Tasks:
A. In the meeting minutes, where has the township approved the creation of a pollinator garden?
B. Extract the passage in the meeting minutes starting at "VILLAGE GREEN—Liz: work" and ending at "put on display.".
C. Render this sentence from the meeting minutes into Spanish: "Karen has purchased a butterfly to release on behalf of the society."

Quoted passage:

- - - - - - -

Debra Tammi asked to make a motion to use Hort funds to top up the donation basket if it wasn’t filled out enough, however Elinor assured her that we have enough already, and that the township will add to it also.

VILLAGE GREEN—Liz: work will be happening Thursday at 1 when the sun shines, and a great team is set up for the work force through to the fall, however 6 more individuals would be much appreciated. Please see Liz if you would like to sign up! She estimates about 2-3 hours of maintenance work needed each week

YOUTH PROGRAM—Pat: it’s going very well. OTHER

POLLINATOR GARDEN: Karen has received approval from the township to create a pollinator garden by the Loggers’ bridge on Invergorden. She would like to create a committee to help define the garden, she would like to get started on it right away. On June the 18, Karen will be at the Sirch butterfly release to promote this. Karen has purchased a butterfly to release on behalf of the society. Karen would also love any pictures pertaining to pollinators to put on display.

- - - - - - -

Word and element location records

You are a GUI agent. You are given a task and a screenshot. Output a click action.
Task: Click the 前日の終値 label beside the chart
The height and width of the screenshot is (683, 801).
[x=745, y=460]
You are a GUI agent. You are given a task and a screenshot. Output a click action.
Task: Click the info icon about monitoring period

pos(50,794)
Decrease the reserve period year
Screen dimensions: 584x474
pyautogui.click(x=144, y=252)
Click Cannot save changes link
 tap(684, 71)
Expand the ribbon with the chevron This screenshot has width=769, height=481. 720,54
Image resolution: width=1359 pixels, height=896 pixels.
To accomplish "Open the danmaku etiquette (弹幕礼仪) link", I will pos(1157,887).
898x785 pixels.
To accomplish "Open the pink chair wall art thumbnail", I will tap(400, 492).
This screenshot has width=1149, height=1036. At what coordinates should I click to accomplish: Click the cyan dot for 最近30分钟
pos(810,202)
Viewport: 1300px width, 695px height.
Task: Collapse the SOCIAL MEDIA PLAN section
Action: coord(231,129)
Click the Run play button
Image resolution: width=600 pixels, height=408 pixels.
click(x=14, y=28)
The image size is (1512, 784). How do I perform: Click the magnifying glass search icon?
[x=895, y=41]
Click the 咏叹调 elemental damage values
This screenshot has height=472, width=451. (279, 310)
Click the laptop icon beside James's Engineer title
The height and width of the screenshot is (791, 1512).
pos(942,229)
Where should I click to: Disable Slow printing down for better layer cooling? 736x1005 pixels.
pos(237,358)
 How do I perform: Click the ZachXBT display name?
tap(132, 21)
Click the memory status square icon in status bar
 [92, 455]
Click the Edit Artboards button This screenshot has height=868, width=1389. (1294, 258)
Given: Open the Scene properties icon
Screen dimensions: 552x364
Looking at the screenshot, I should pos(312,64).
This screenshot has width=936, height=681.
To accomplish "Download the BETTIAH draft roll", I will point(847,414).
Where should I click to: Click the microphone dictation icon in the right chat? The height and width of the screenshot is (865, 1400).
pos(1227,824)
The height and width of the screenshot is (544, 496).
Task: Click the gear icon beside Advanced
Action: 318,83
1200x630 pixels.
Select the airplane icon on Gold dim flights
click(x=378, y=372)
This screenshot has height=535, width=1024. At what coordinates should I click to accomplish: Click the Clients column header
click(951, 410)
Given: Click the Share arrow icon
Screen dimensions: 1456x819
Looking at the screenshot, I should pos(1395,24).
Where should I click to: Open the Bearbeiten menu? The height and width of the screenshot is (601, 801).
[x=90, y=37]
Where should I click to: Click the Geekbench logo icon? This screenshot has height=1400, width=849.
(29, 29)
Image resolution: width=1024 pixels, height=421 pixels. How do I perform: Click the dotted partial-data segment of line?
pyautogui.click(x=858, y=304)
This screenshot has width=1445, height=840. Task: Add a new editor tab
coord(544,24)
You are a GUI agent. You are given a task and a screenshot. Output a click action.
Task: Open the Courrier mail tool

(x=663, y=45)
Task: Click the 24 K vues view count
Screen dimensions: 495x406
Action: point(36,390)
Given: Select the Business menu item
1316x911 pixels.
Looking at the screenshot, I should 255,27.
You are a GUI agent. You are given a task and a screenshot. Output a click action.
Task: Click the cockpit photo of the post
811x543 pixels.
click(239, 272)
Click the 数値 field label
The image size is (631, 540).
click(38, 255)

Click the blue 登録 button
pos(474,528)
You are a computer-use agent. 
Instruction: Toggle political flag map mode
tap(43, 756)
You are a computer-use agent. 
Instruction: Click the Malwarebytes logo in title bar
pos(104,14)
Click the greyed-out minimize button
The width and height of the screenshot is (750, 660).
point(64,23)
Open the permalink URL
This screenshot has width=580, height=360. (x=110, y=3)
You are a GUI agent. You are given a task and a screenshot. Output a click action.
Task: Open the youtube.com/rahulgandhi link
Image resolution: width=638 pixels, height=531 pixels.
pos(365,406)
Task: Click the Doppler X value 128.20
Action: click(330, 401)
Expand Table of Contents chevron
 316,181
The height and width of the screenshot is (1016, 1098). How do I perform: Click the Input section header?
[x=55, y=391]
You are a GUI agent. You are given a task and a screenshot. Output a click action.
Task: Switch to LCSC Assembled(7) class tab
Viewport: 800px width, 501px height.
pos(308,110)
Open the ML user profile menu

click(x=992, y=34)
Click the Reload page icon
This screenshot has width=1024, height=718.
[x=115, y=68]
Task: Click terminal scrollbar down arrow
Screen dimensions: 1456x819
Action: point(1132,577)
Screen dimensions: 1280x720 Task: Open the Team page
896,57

- - - - - - -

Answers for the tasks:
A. By the Loggers' bridge on Invergorden.

B.
VILLAGE GREEN—Liz: work will be happening Thursday at 1 when the sun shines, and a great team is set up for the work force through to the fall, however 6 more individuals would be much appreciated. Please see Liz if you would like to sign up! She estimates about 2-3 hours of maintenance work needed each week

YOUTH PROGRAM—Pat: it’s going very well. OTHER

POLLINATOR GARDEN: Karen has received approval from the township to create a pollinator garden by the Loggers’ bridge on Invergorden. She would like to create a committee to help define the garden, she would like to get started on it right away. On June the 18, Karen will be at the Sirch butterfly release to promote this. Karen has purchased a butterfly to release on behalf of the society. Karen would also love any pictures pertaining to pollinators to put on display.

C. Karen ha comprado una mariposa para liberarla en nombre de la sociedad.